Il y a une petite formule que j’aime bien, elle dit que la bonne volonté, c’est bien mais ce n’est encore pas la volonté bonne ! En effet David est plein de bonne volonté et ça nous touche, mais pour autant cette volonté n’est pas encore bonne. Et c’est pour cela que Dieu va remettre David en place, c’est-à-dire qu’il va le remettre à sa juste place. C’est un peu comme si Dieu disait à David : n’inverse pas les rôles ! Ce n’est pas à toi de chercher ce qui est bon pour moi, c’est à toi d’accueillir ce que, moi, je veux te donner de bon. Ou dit autrement : arrête de toujours vouloir faire des choses pour moi et accepte de me laisser faire, accepte de te laisser faire.
Que de fois, il peut nous arriver d’être dans la même attitude que David. Que de fois où, poliment bien, sûr, nous voulons nous occuper de Dieu. Il peut nous arriver de penser que nous savons très bien ce qu’il faudrait faire dans telle ou telle situation et nous le disons à Dieu. Encore une fois c’est discret, c’est poli, mais c’est tordu ! Vous connaissez la boutade, le vieux prêtre Eli enseigne au jeune Samuel ce qu’est la véritable attitude spirituelle : parle Seigneur, ton serviteur écoute ! Et nous, nous avons tout renversé : écoute Seigneur, ton serviteur parle ! C’est exactement l’attitude de David, c’est si souvent la nôtre !
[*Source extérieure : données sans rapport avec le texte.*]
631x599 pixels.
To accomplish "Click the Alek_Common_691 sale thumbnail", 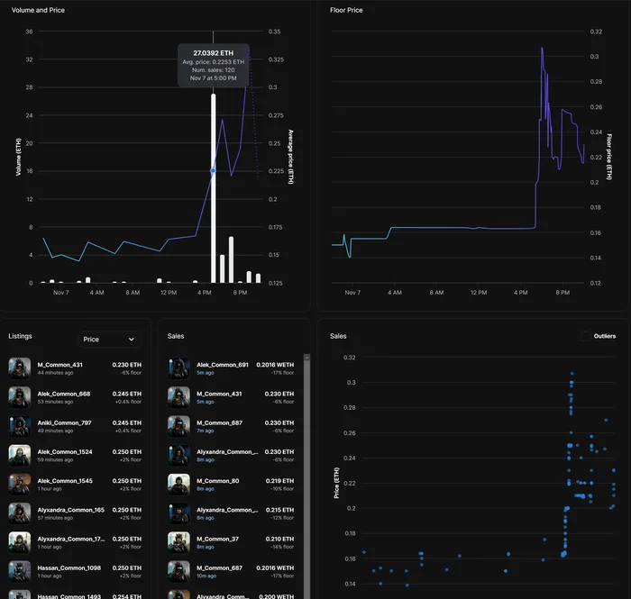I will (178, 368).
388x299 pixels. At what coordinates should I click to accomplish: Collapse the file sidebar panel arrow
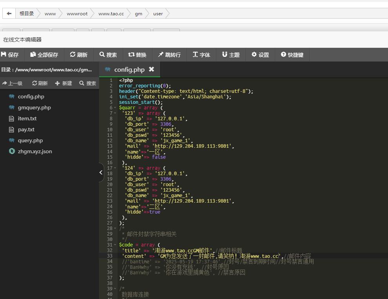(101, 172)
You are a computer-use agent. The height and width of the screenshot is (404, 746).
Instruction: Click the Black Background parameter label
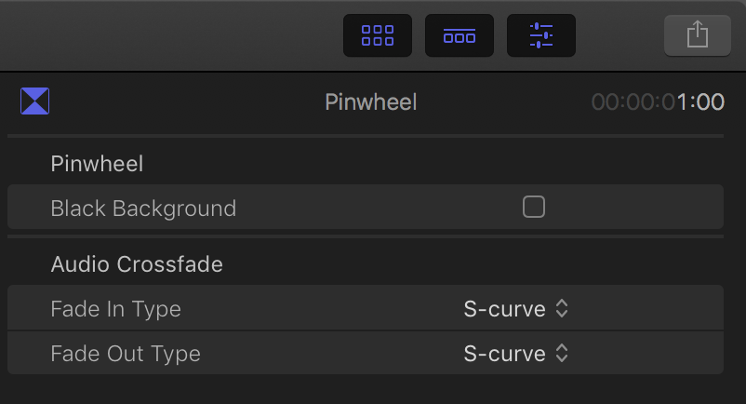(143, 209)
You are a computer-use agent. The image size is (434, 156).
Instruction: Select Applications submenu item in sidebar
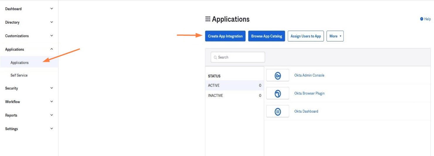coord(20,63)
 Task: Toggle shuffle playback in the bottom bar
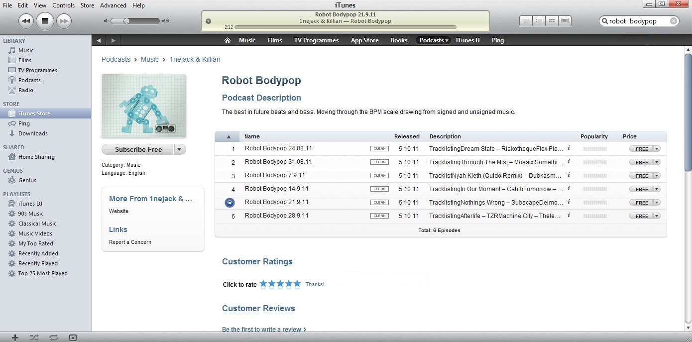tap(34, 337)
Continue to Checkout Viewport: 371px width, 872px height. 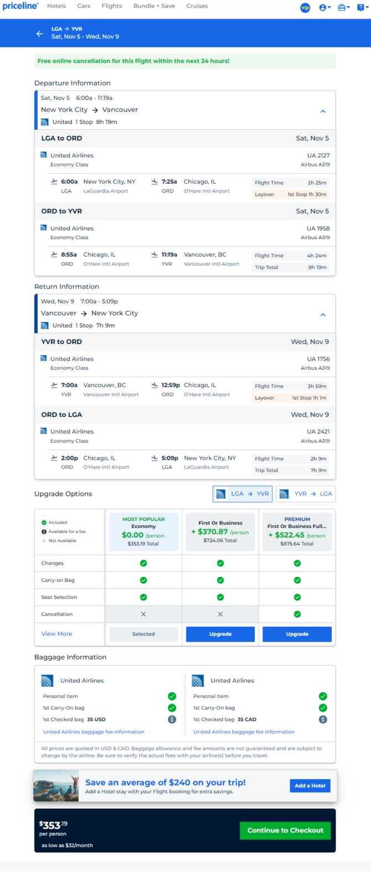pos(285,830)
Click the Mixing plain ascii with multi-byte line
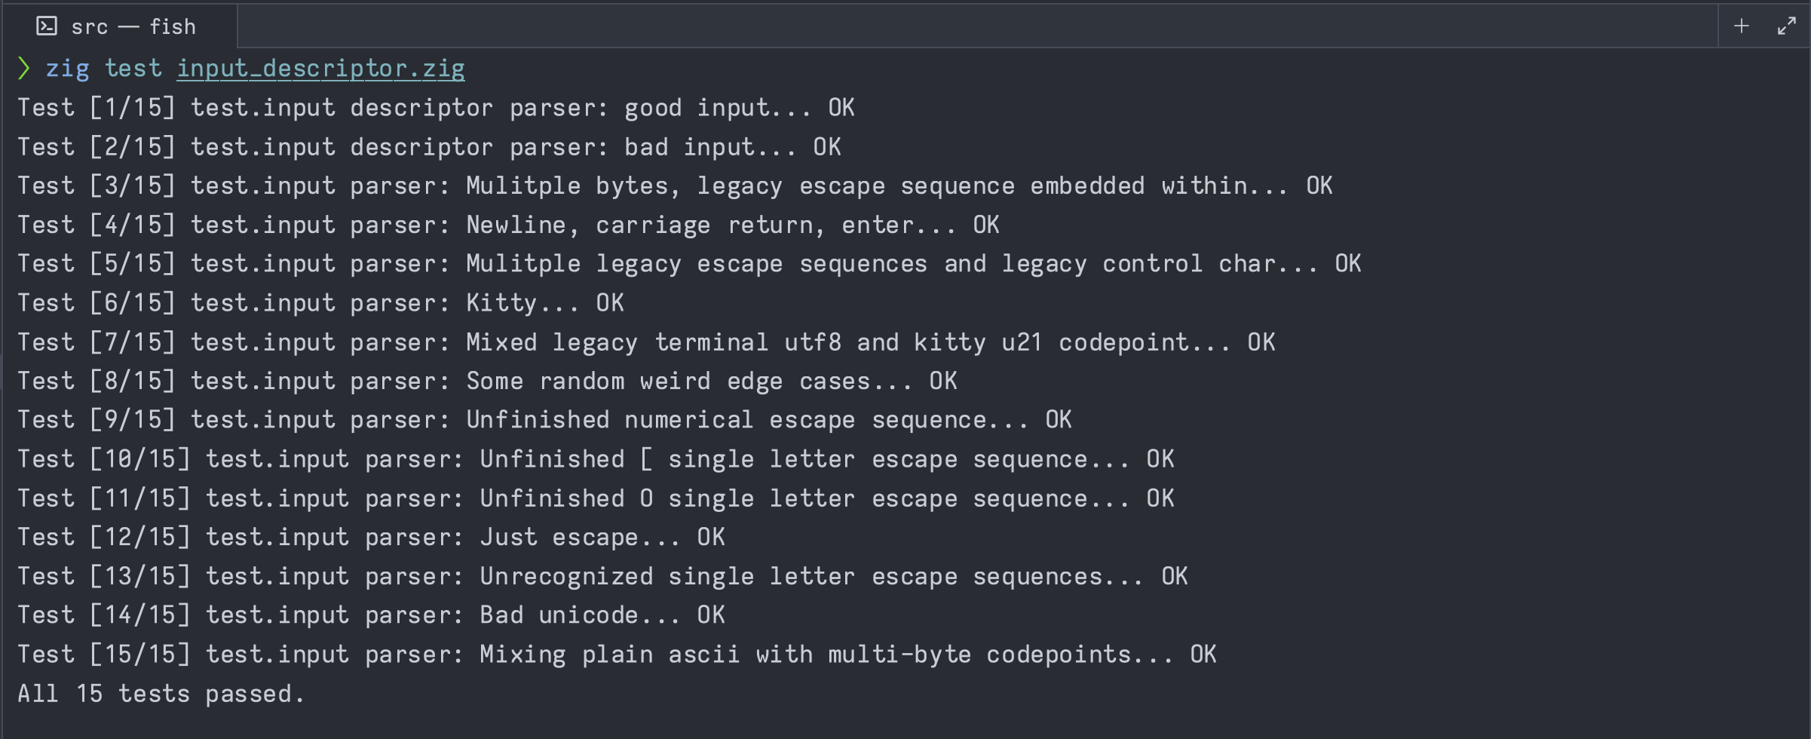This screenshot has height=739, width=1811. click(x=617, y=654)
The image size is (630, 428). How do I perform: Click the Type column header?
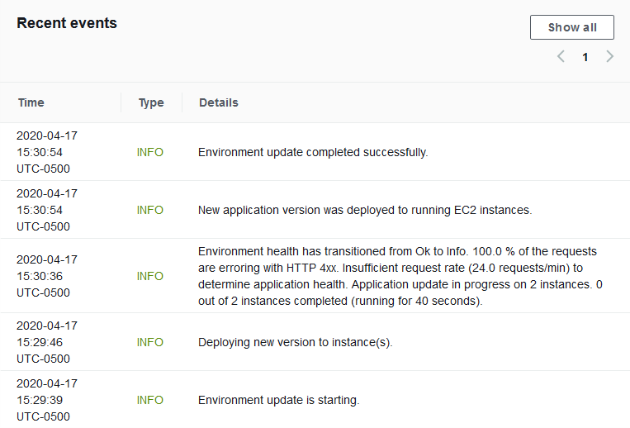(x=151, y=102)
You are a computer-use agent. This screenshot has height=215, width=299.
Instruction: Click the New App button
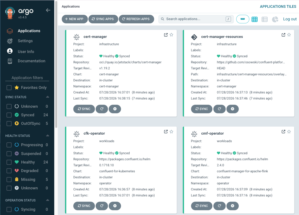point(75,19)
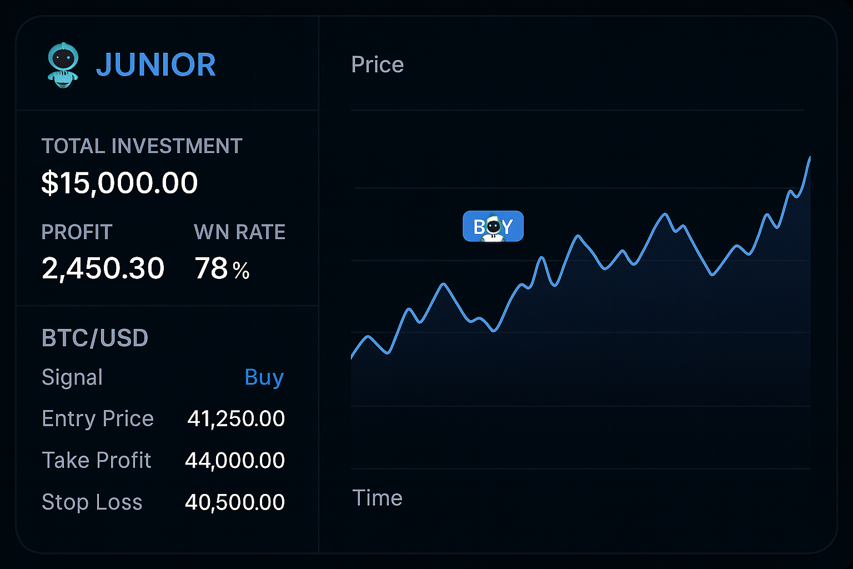This screenshot has height=569, width=853.
Task: Click the Signal row label
Action: tap(72, 377)
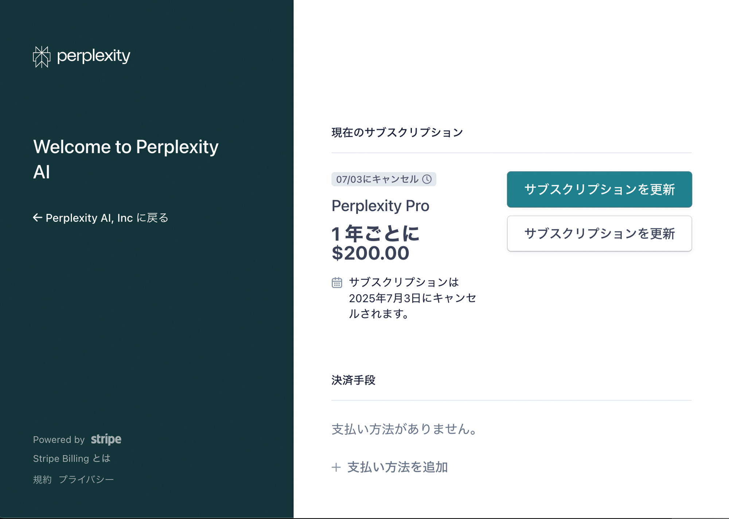The image size is (729, 519).
Task: Open the 規約 terms link
Action: [x=42, y=479]
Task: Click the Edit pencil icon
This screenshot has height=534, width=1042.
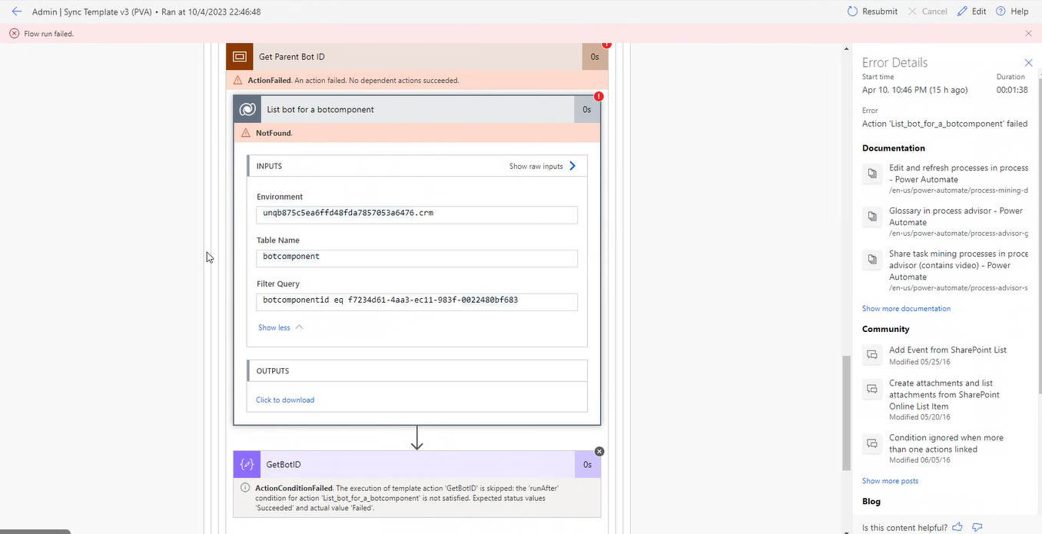Action: (963, 11)

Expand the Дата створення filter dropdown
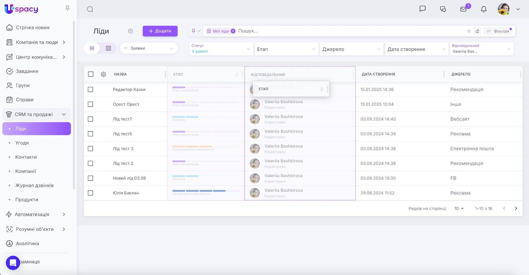416,49
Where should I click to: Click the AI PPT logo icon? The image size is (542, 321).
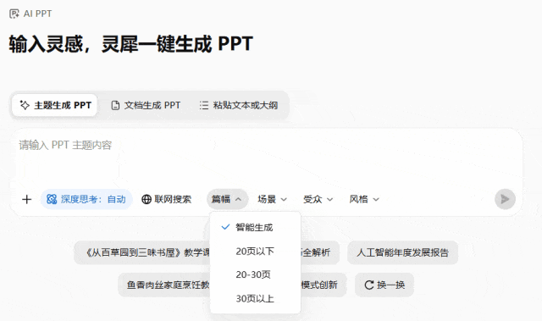tap(14, 14)
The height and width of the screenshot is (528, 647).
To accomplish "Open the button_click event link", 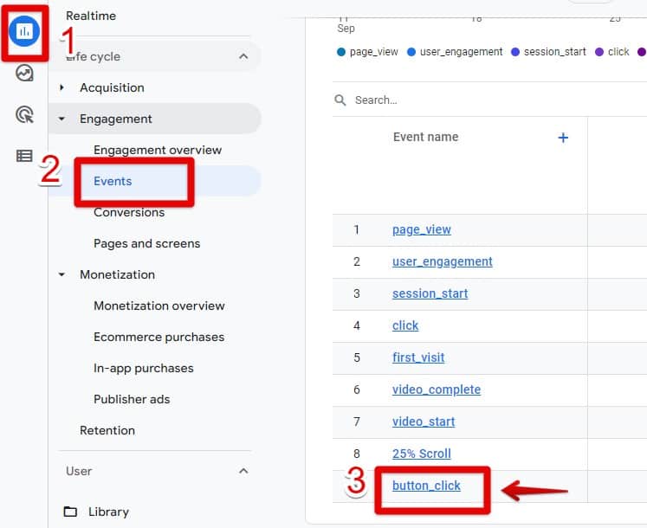I will coord(426,486).
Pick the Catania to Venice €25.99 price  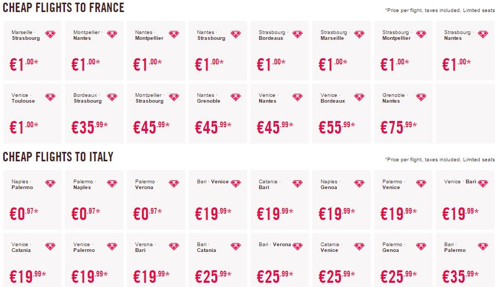(338, 276)
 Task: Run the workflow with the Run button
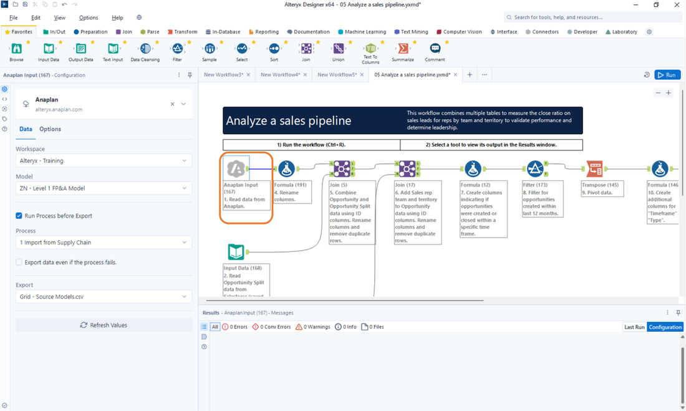click(667, 74)
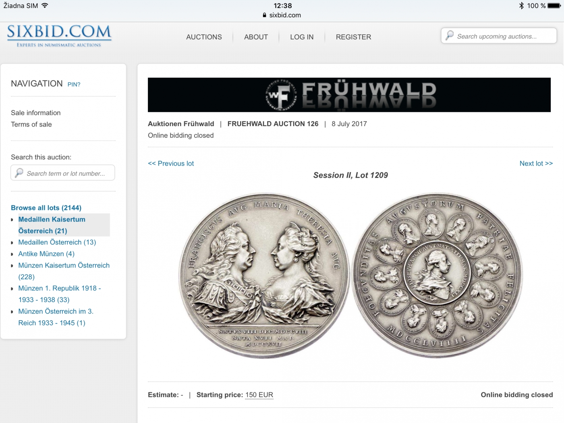564x423 pixels.
Task: Open the PIN? help link
Action: (74, 85)
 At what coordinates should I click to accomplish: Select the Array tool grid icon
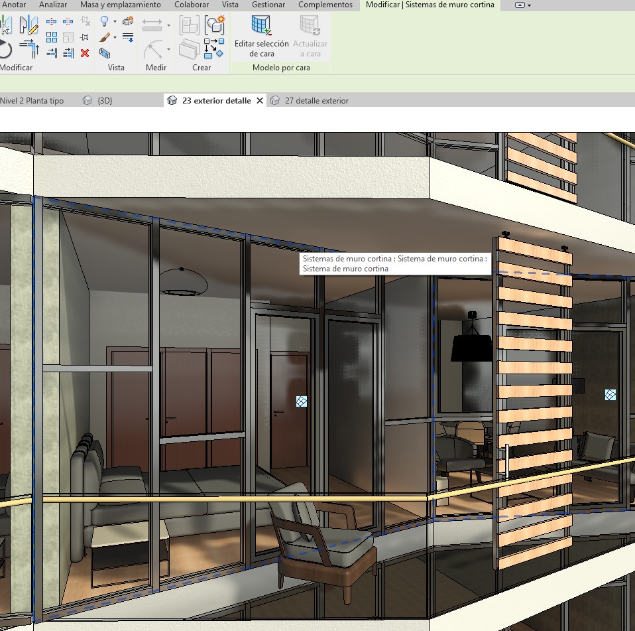[x=51, y=37]
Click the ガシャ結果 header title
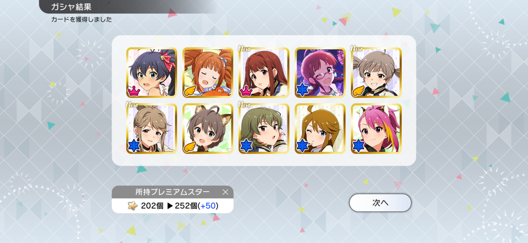The height and width of the screenshot is (243, 528). pos(71,7)
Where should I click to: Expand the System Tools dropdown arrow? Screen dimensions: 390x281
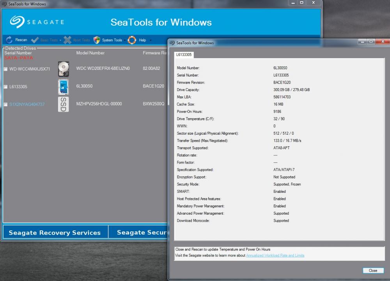[x=125, y=40]
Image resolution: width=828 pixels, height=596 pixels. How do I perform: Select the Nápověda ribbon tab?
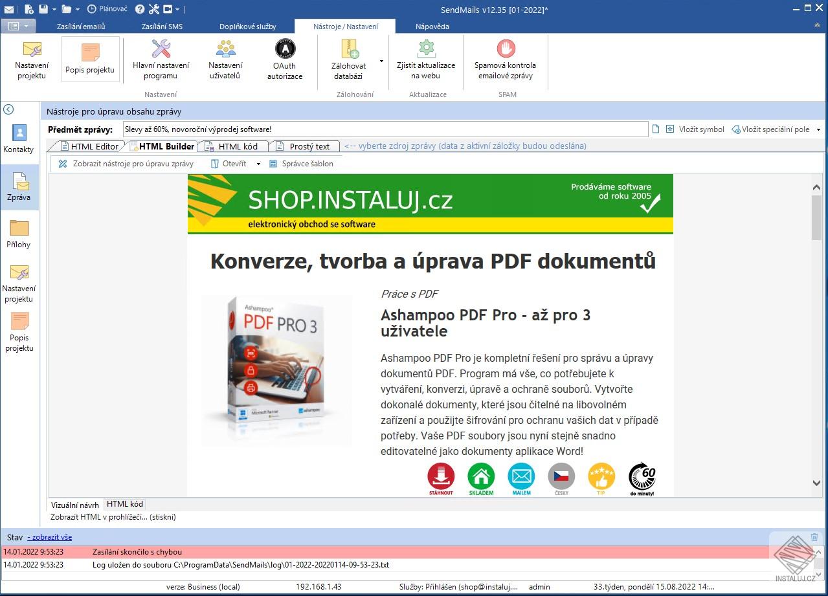point(432,27)
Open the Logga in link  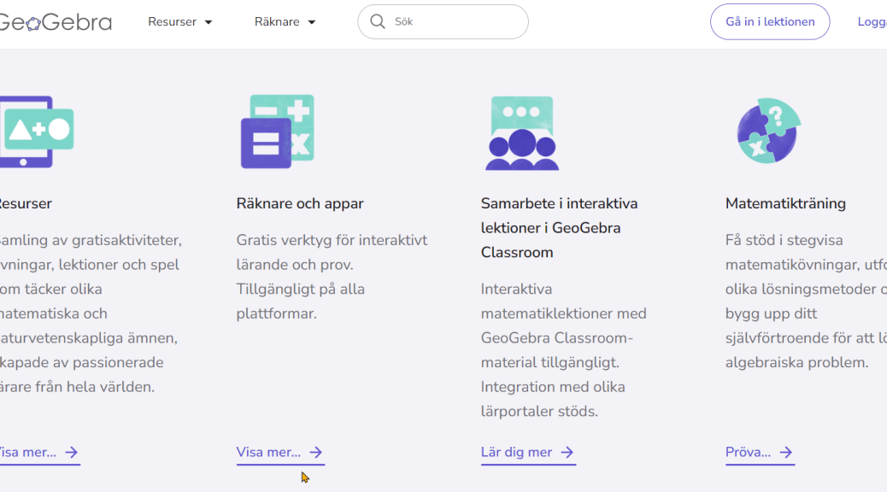point(872,22)
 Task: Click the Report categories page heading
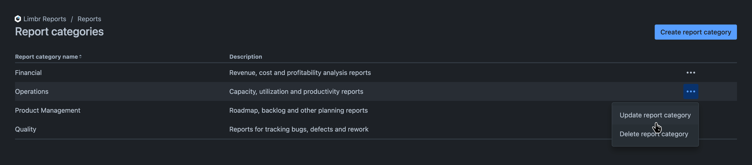59,31
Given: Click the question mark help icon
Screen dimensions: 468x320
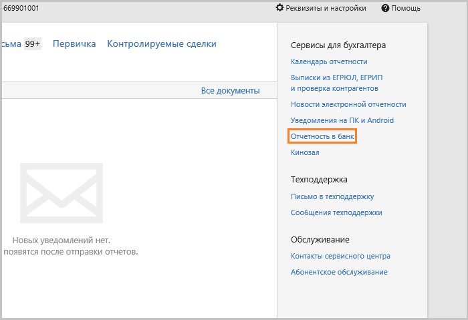Looking at the screenshot, I should point(385,8).
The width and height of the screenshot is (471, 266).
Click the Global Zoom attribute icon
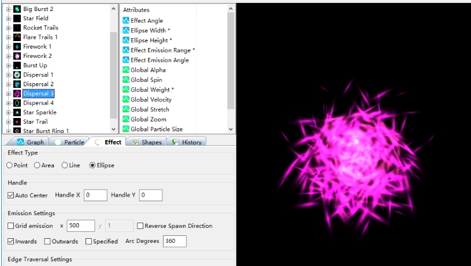tap(126, 119)
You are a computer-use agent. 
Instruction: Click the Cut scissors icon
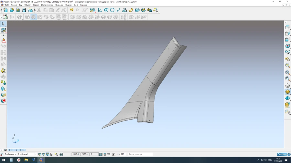pyautogui.click(x=39, y=10)
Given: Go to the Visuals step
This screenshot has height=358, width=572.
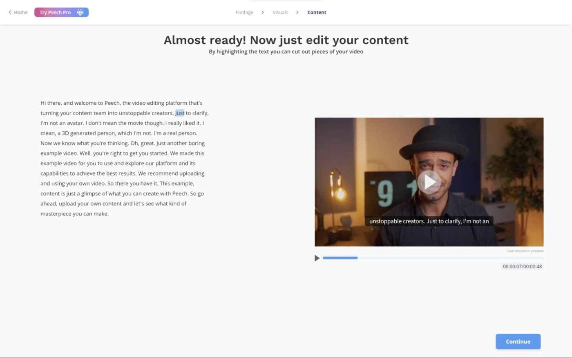Looking at the screenshot, I should 280,12.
Merci Seigneur de nous remettre en place, de nous remettre à notre juste place quand c’est nécessaire ! Quand tu as envoyé Jésus, ton Fils bien-aimé, tu n’avais qu’une seule préoccupation : est-ce qu’ils vont accepter de le laisser faire ? Est-ce qu’ils vont accepter de se laisser faire ? En cette journée si particulière, apprends-nous l’attitude spirituelle juste. Parle, Seigneur, ton serviteur écoute ! Puisque tu as envoyé ta Parole, le Verbe fait chair, donne à ton Serviteur la grâce de se faire écoute et accueil.